Arriving at the stone circle, the sun was still rising through the clouds. The yellow light cast across the field illuminated the pheasant who was pecking at the ground. I made my way toward the stone circle at the center of the field, through the farm gate and the ground was wet with rain. My feet sank into the wet ground and my socks were drenched before the ceremony had even begun. I paused at the edge of the circle of stones and asked permission to enter. The stones silently accepted me into the circle. I placed my bag next to a small flat circular stone in the center and then set out to find branches to create a ceremonial sit spot. On the edge of the grassy pasture, there’s a windbreak of trees planted by farmers next to a creek and I pick up a few branches from the ground.

I drag the branches back to the stone circle and set them up in a human-body-sized rectangle. This will be where I sit for the next eight hours. November in Ireland means that rain is an inevitability. The sky is clear, but I don’t know how long that will last. I sit down on the center stone and settle in.

I watch a raven land on the highest tree branch along the row of pines and then fall over, hanging by his claws upside down when the branch doesn’t hold him He hangs upside down for a while, just accepting the moment, then rights himself and calls out in song.

I see a flock of blackbirds swarm over the field, darting around each other as if dancing. They frolic in the sky swooping up and over each other and then just as quickly as they arrived, they are gone.
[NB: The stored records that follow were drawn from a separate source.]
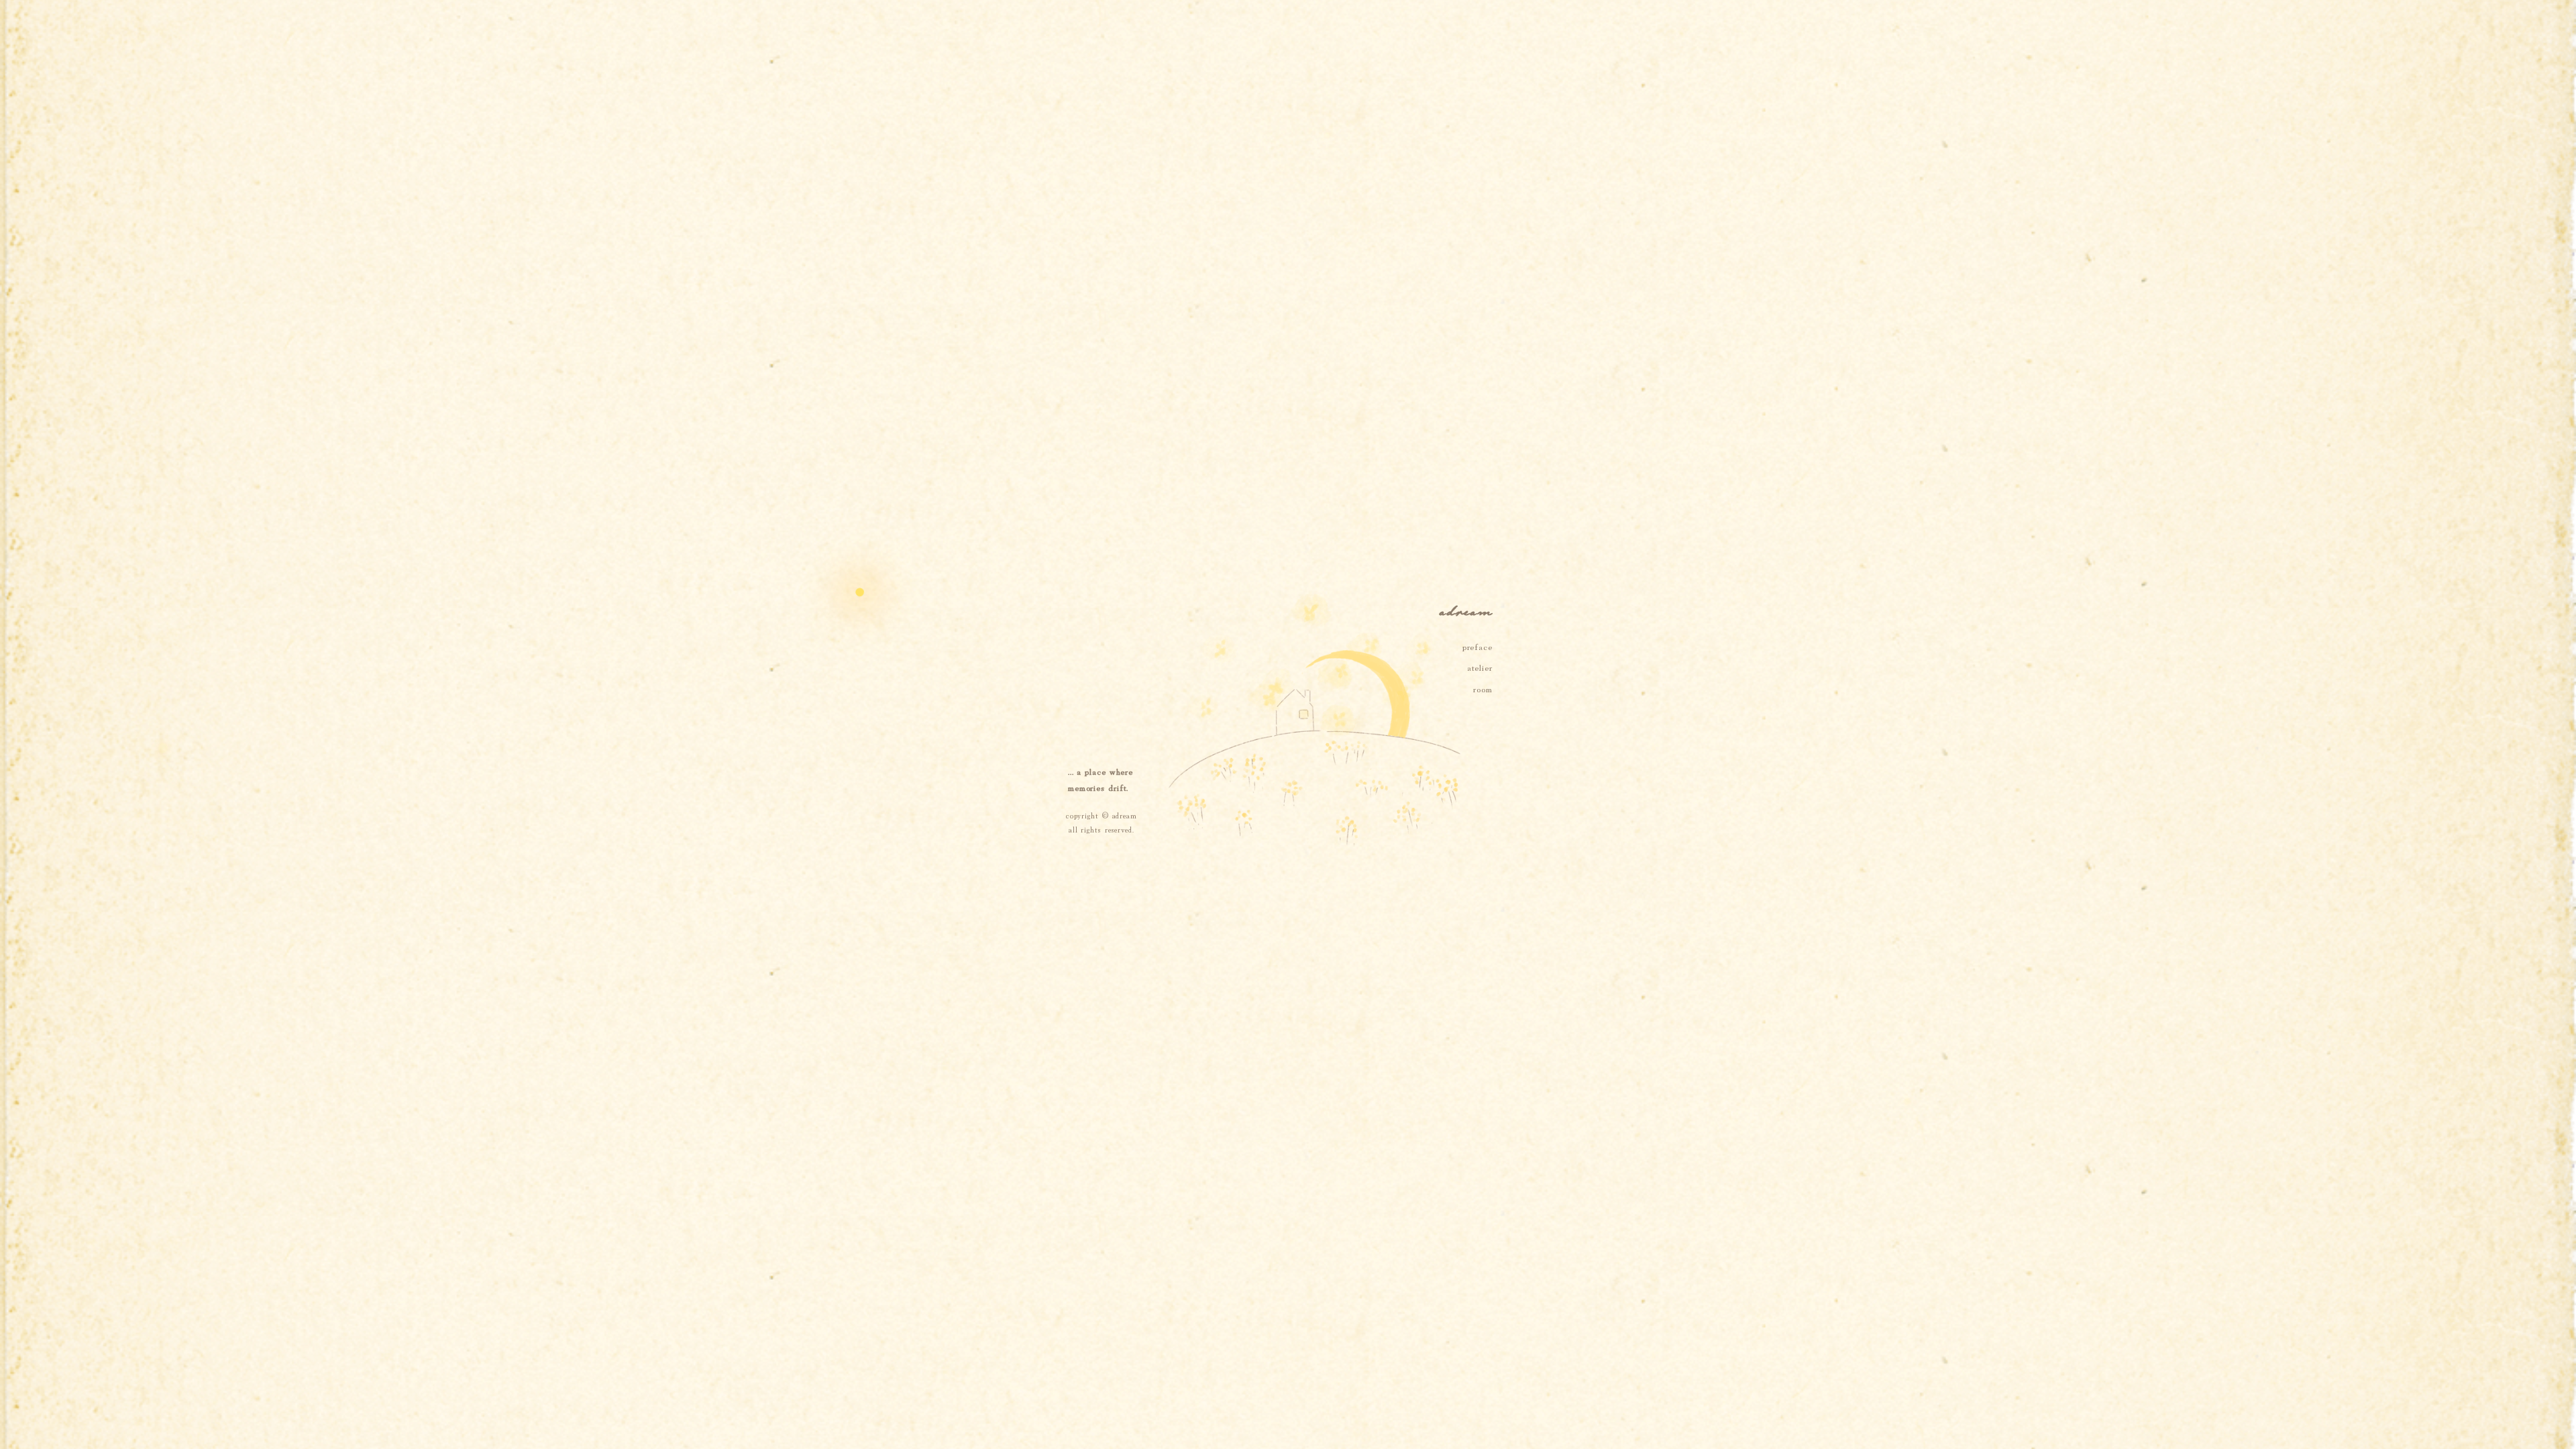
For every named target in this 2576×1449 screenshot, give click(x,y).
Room (1483, 688)
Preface (1477, 646)
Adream (1124, 814)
I wonder why I am there. I notice my breath. It seems to be my favorite activity these days. I’ve sat in meditation retreats before, but this is different. I am alone in the human sense and embraced by the land. There are no bells, no cushions, no schedule, just my own longing for something unnamable. To get out of this bubble of self-concern and relax into the wider dream of the earth. To break open the shell of defensiveness and spill out, like a raincloud burst open. To belong to something larger than self-preservation. Here in this circle, I don’t feel alone. I feel the embrace of the land and the ancestors who once held ceremonies in this very place as a palpable presence. I wonder what it was they did when they sat on these stones. Did they dance? Sing? Cry? The stones refuse to tell me but look on at me with a curious gaze.

Sitting still comes easily to me after so many retreats. I know that sitting still is not actually still. It is full of movements. Currents of inner tides fading in and out. The way breathing slows down and feeling returns to the aching frozen regions of my body. And here, I invoke another dimension in the silence — deep time. Stones embody this time. Where the linearity of time becomes a wrinkle circling around on itself and the bottom drops out of the present moment revealing one single flash that contains the entire circle. I invoke deep time and shift from being in an inner world looking out on what’s outside me to a world where I’m dreaming and dreamt by the earth at the same time and everything is a window onto a wider soul. This is the ceremonial time of these hours.

I have longed for this moment for so long that arriving there brings not grief, but just an expanse of inner quiet. I lay down on the wet ground and feel the earth. It’s cold. There’s no escaping the body’s discomfort. Then it starts to rain. I’m not running away anymore. It floods me. Little rivers pour over my face and into my lap. I’m too cold to laugh or cry. I’m just drenched. Then, it’s over. The sun crawls out from behind a cloud.

I gaze up toward the sun with gratitude and open my lips in song.

Comments

I loved every word of this.
Thank you.

“To get out of this bubble of self-concern and relax into the wider dream of the earth.” Yes.
… and so you have done. Thank you for bringing this verbal snapshot of a place so far away from conventional mind, and yet right here, residing upon every sodden clod resting upon this earth.